TASK TO COMPLETE: With the pictures left out, reproduce exactly the lines from the one containing "Image resolution: width=900" through the final line of the entries.

DATASET RECORDS:
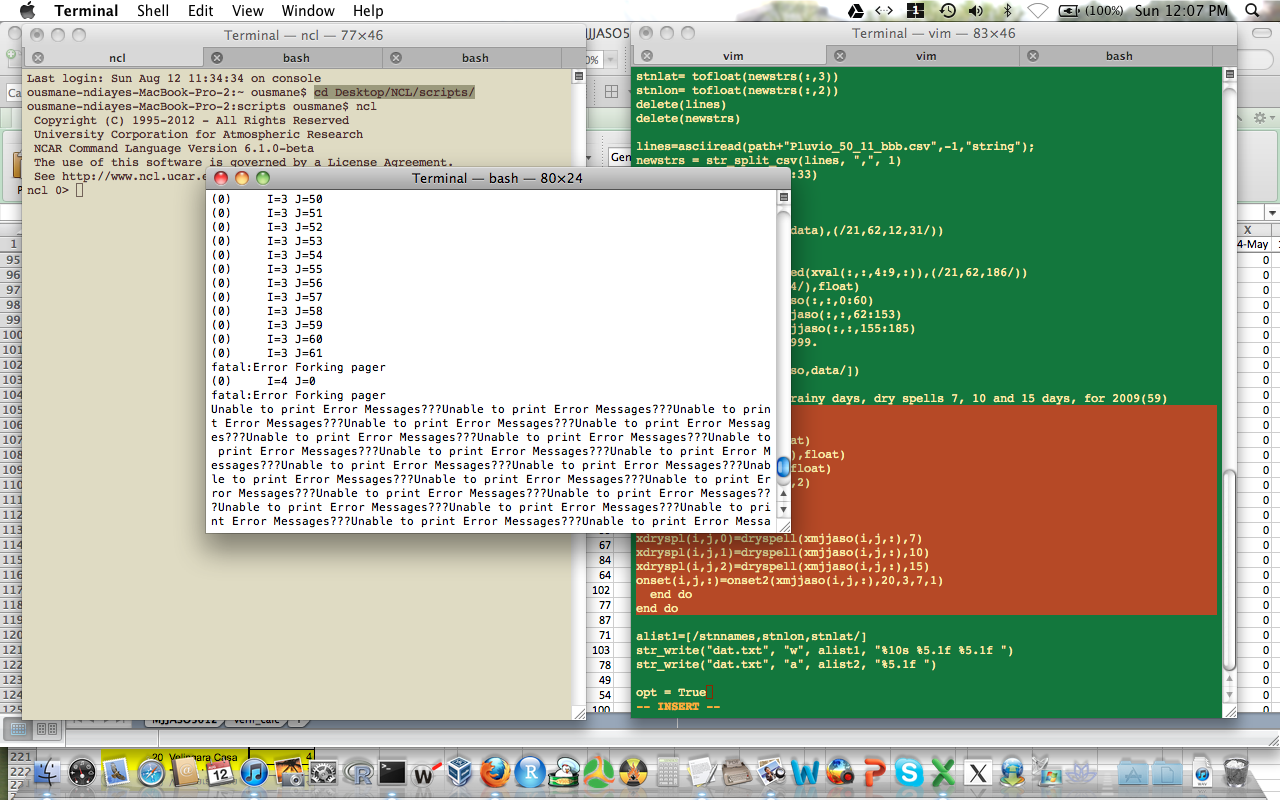This screenshot has height=800, width=1280.
Task: Open the X11 app in dock
Action: (x=978, y=773)
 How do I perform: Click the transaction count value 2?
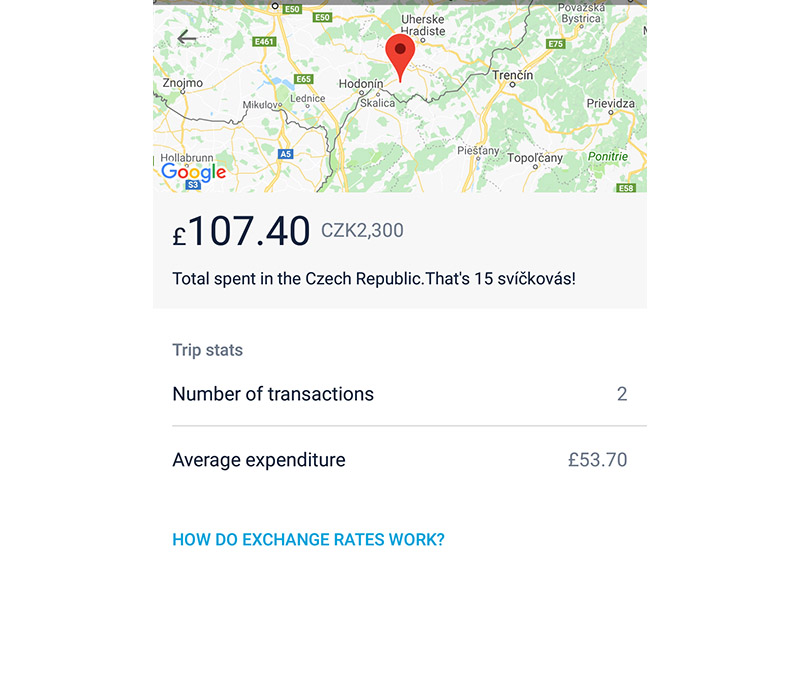click(622, 394)
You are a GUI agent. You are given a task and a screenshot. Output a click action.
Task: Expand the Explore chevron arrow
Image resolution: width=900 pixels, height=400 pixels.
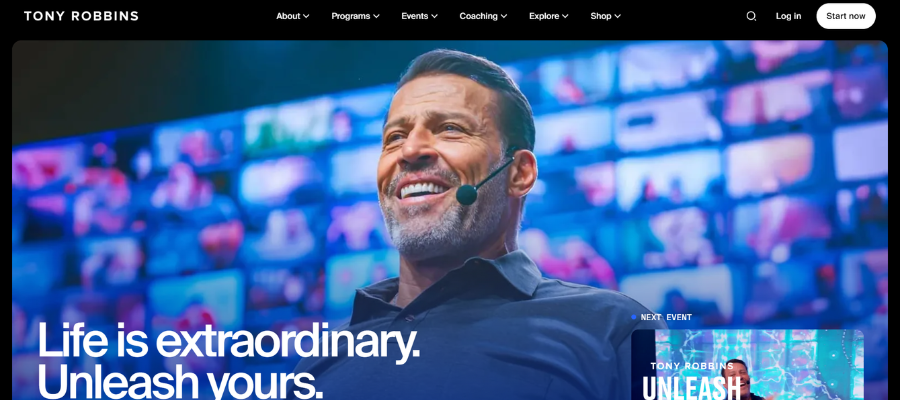pos(565,17)
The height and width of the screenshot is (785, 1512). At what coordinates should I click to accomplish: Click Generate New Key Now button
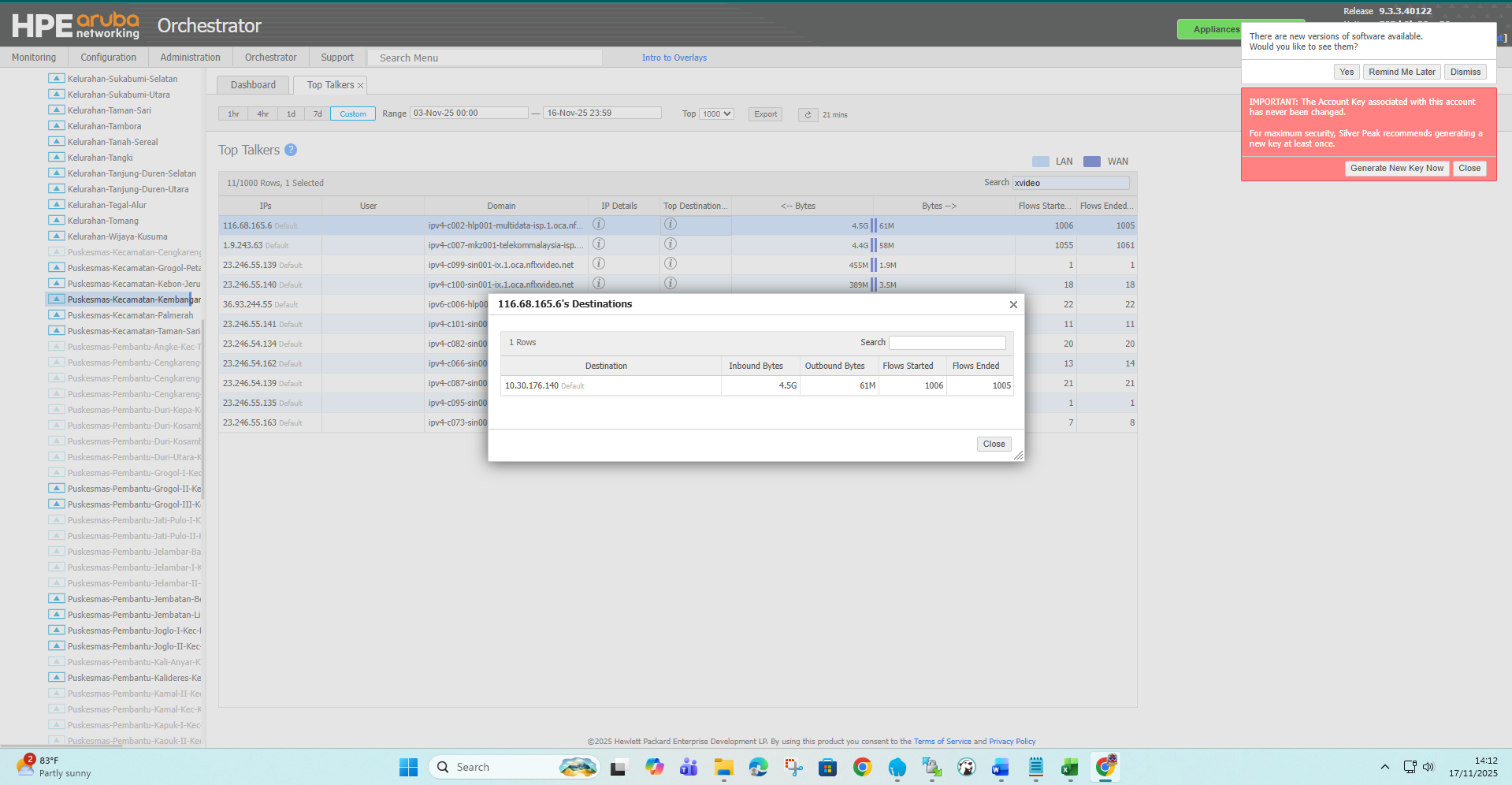coord(1396,169)
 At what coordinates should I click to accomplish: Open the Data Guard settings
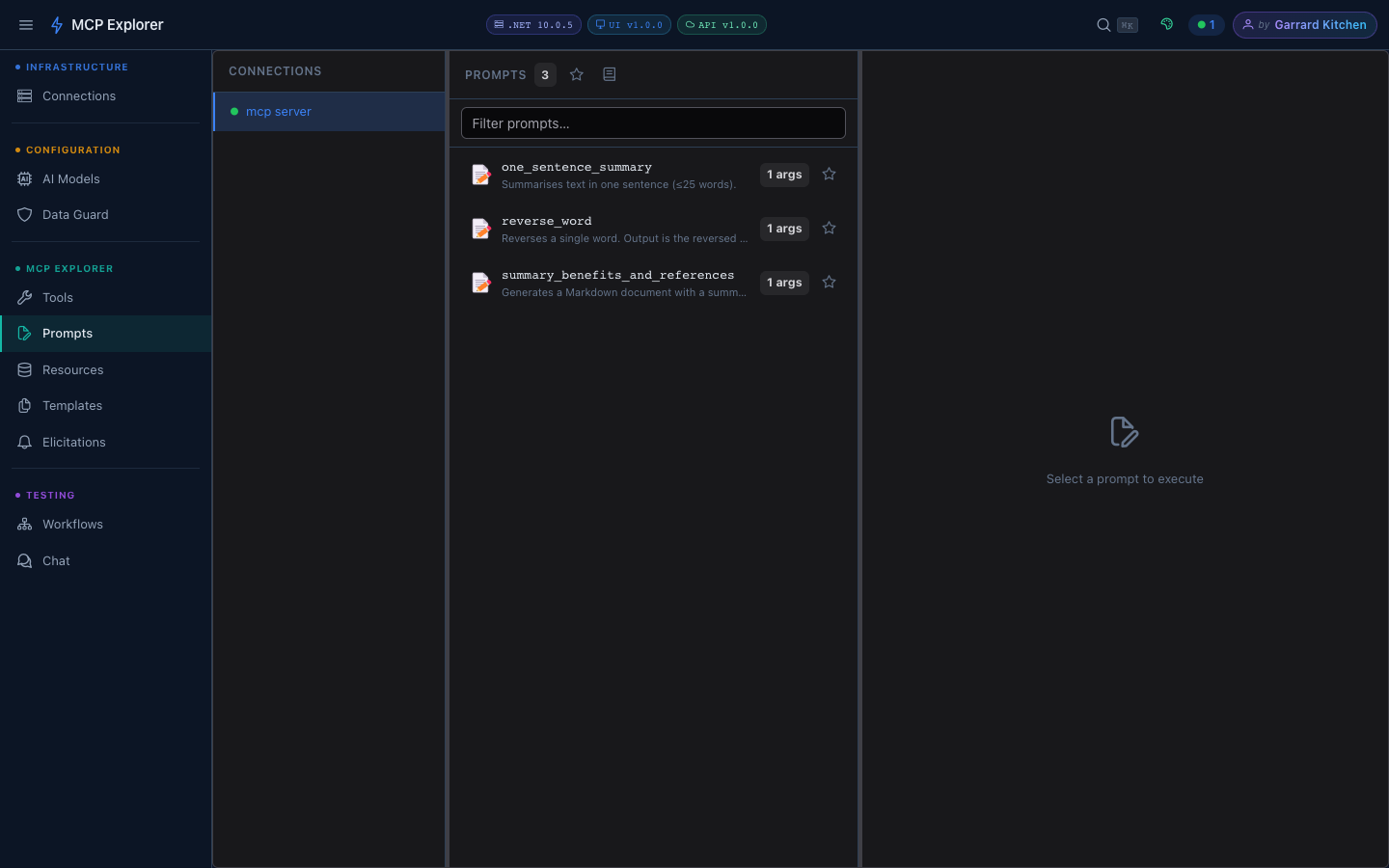74,214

WRITTEN RESPONSE:
Image resolution: width=900 pixels, height=400 pixels.
pos(565,17)
The height and width of the screenshot is (785, 1512). At what coordinates should I click to accomplish: Click Generate New Key Now button
coord(1396,169)
 At what coordinates should I click to accomplish: Open the Data Guard settings
74,214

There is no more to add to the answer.